■ **BRIEF**
Repeat the records exactly, minus the pictures.
════════════════════
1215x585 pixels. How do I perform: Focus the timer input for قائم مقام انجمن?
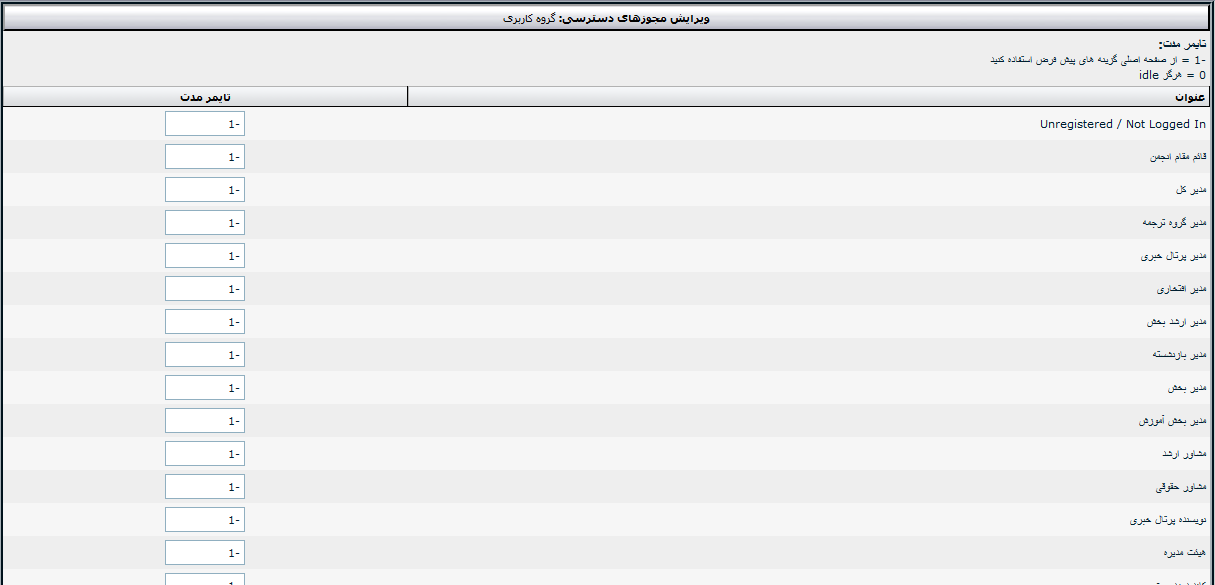205,157
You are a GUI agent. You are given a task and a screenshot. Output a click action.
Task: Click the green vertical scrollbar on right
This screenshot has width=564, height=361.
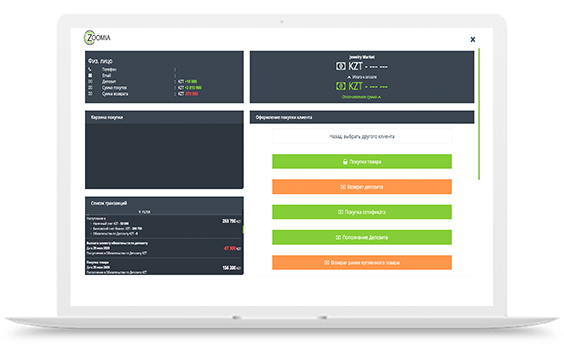(x=479, y=114)
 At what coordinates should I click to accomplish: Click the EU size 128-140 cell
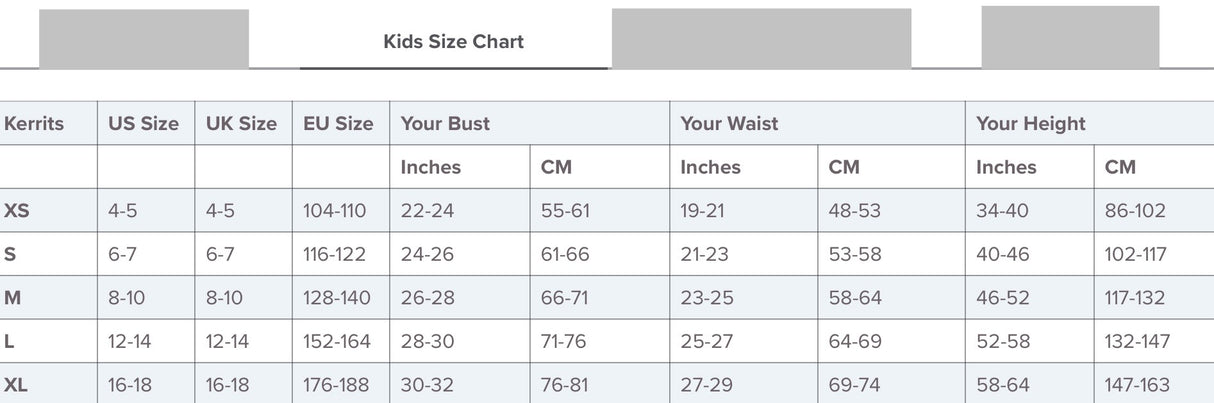tap(336, 298)
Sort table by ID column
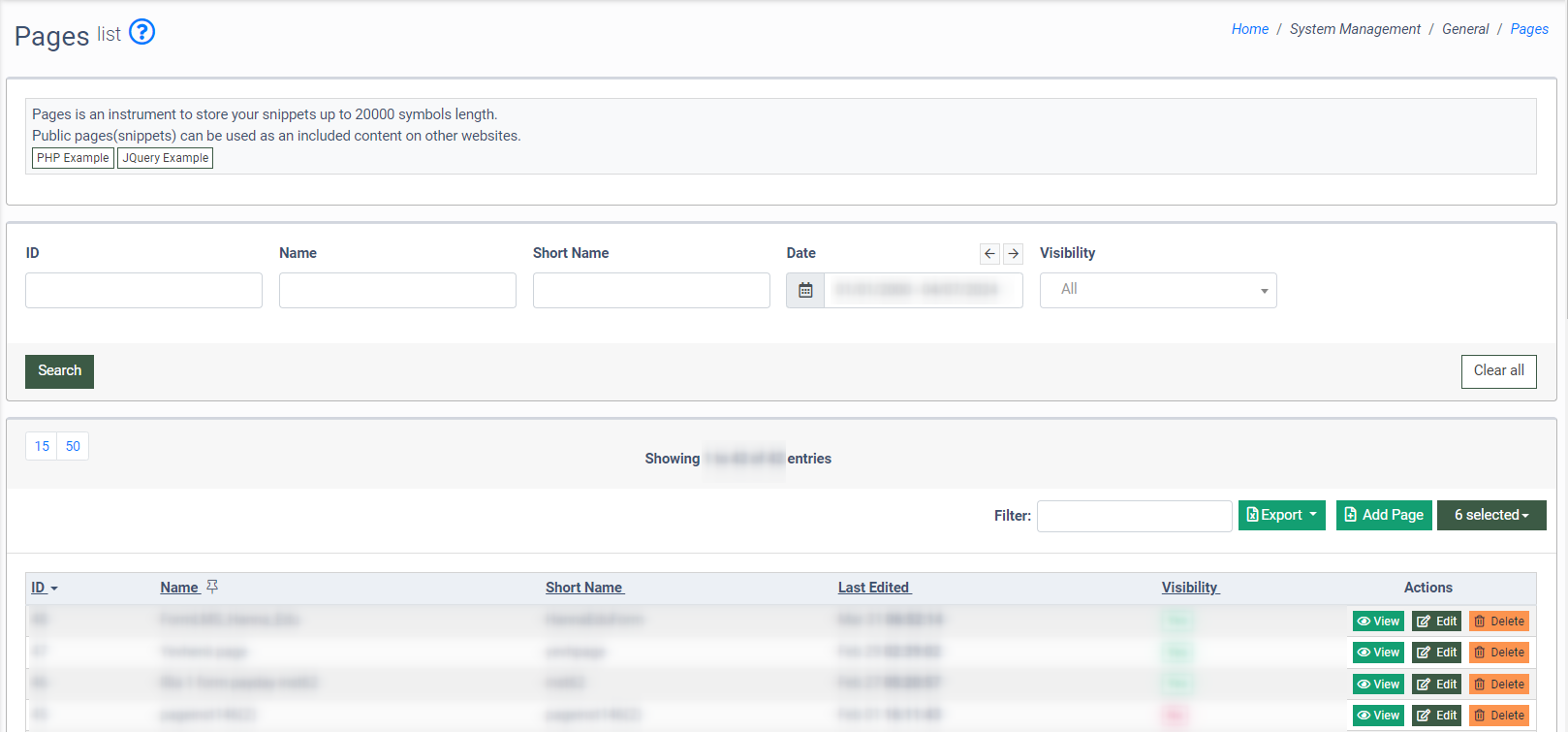 pos(39,588)
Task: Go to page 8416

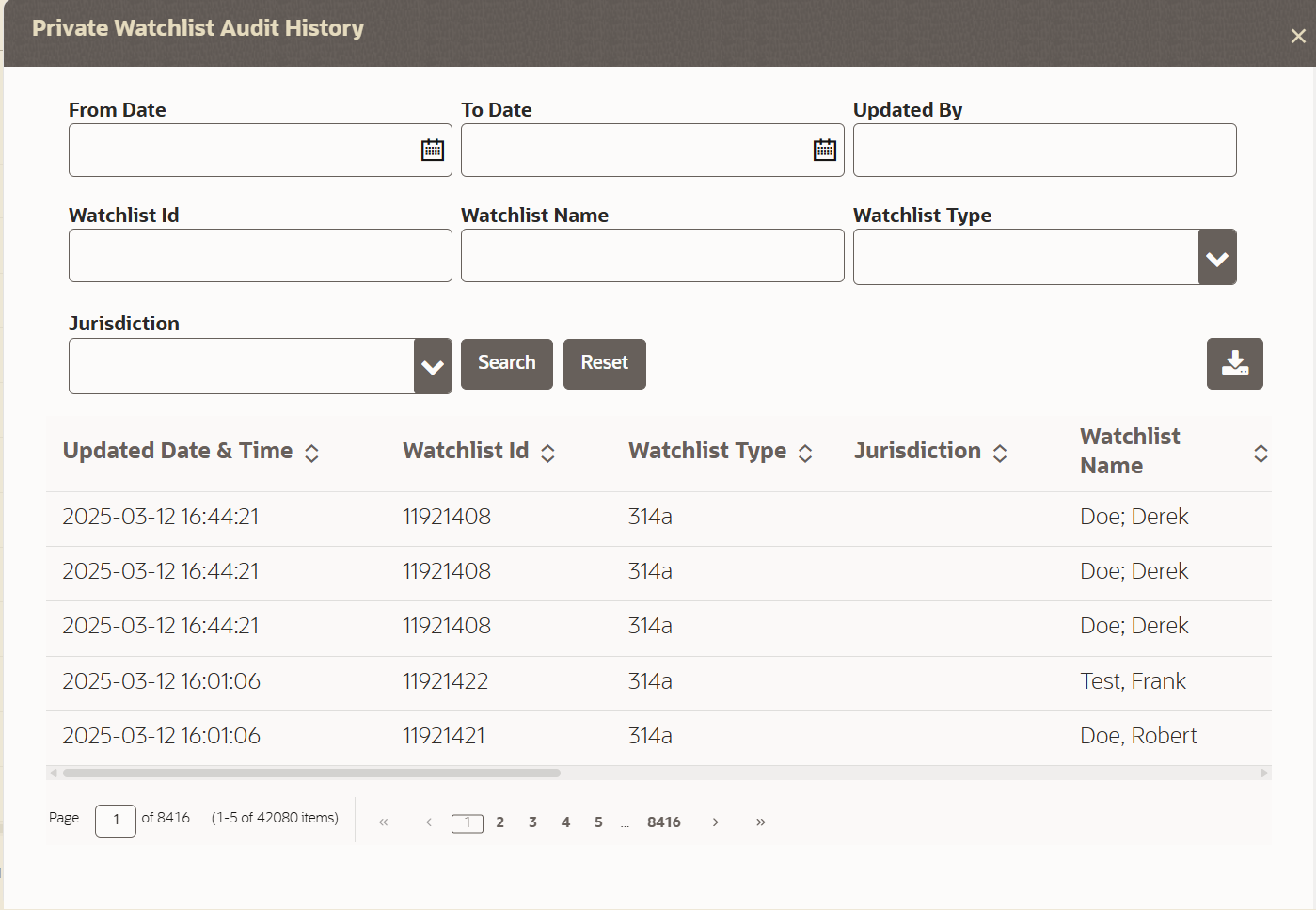Action: [664, 822]
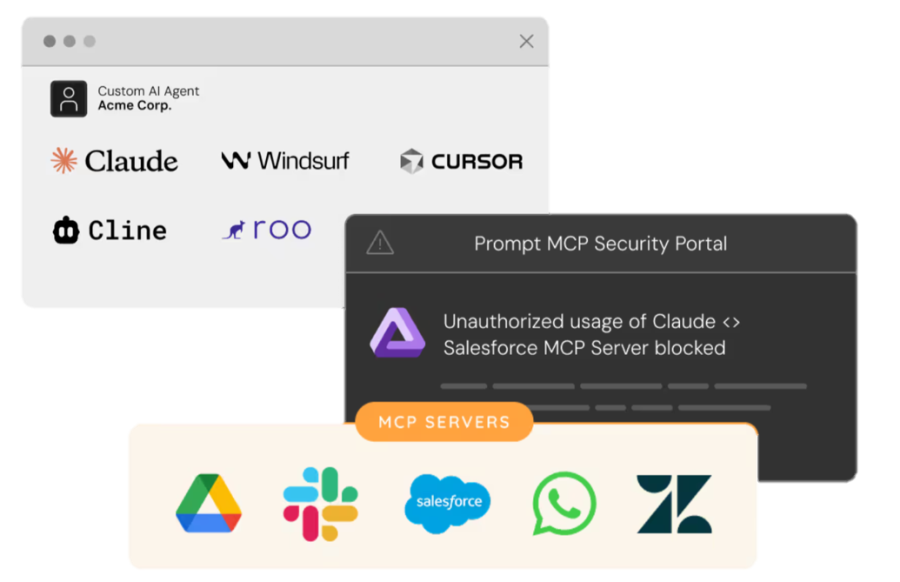Image resolution: width=900 pixels, height=582 pixels.
Task: Choose the Cursor logo
Action: [461, 161]
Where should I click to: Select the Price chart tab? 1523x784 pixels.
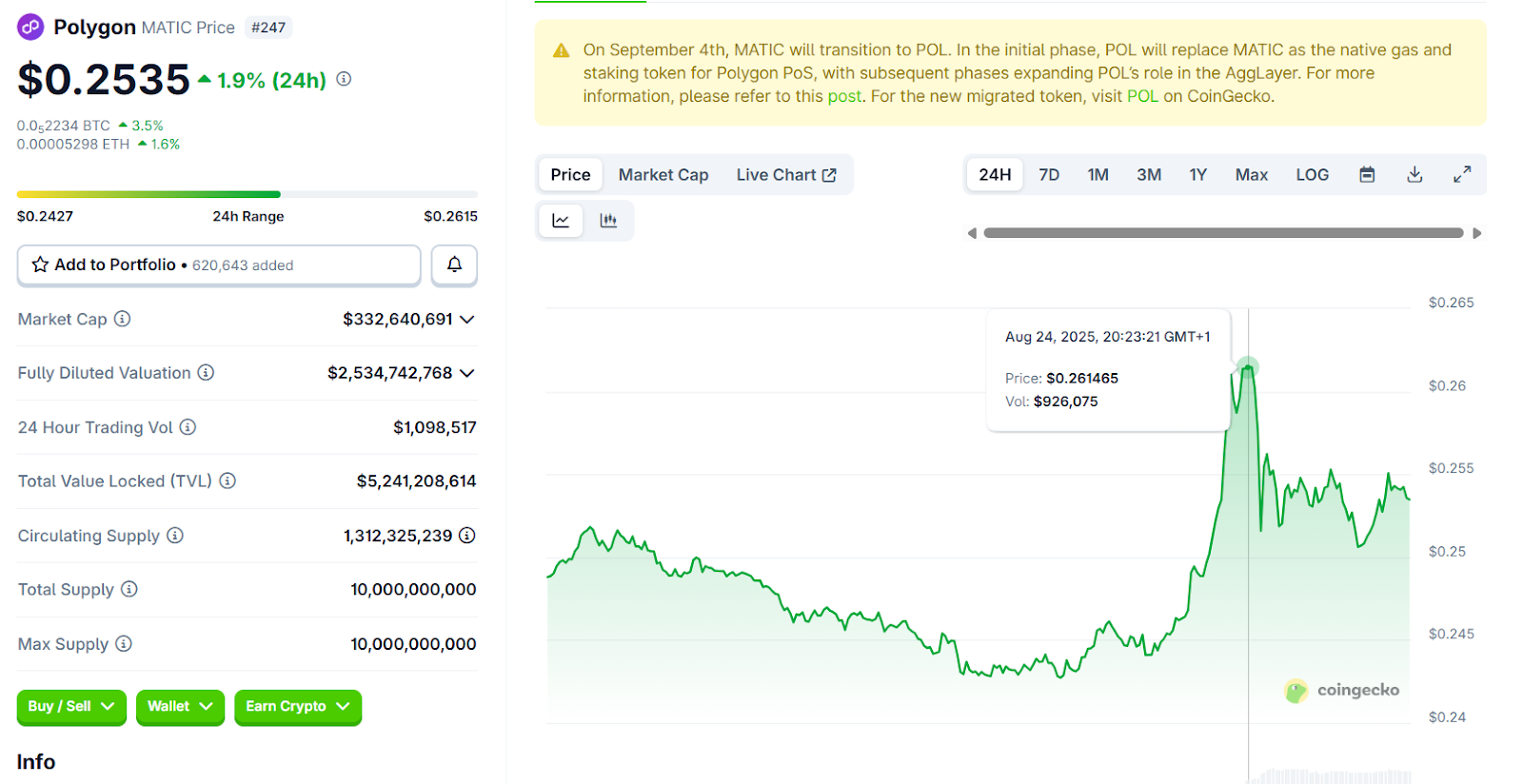(570, 175)
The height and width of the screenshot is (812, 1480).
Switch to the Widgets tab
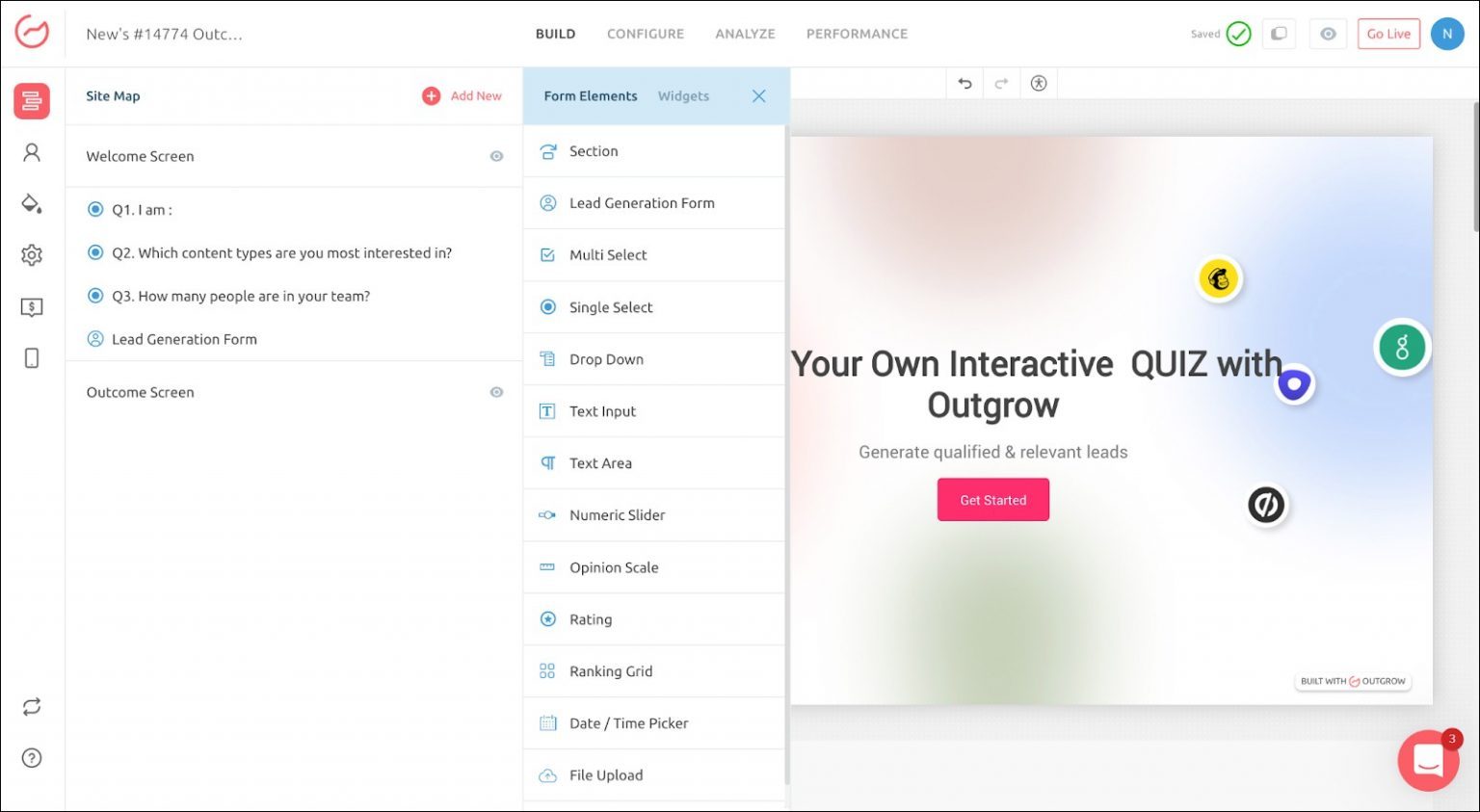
════════════════════
■ **RESULT OF THIS TASK**
1215x585 pixels. How do I perform: Focus the timer input for قائم مقام انجمن?
205,157
You are a GUI agent. You are given a task and a screenshot. Output a click action.
Task: Click the green vertical scrollbar on right
This screenshot has width=564, height=361.
(x=479, y=114)
 At what coordinates should I click to accomplish: Click the EU size 128-140 cell
tap(336, 298)
Sort table by ID column
 pos(39,588)
Task: Go to page 8416

Action: [664, 822]
Image resolution: width=900 pixels, height=582 pixels.
Task: Choose the Cursor logo
Action: [461, 161]
Where should I click to: Select the Price chart tab? 1523x784 pixels.
(570, 175)
The height and width of the screenshot is (812, 1480).
Switch to the Widgets tab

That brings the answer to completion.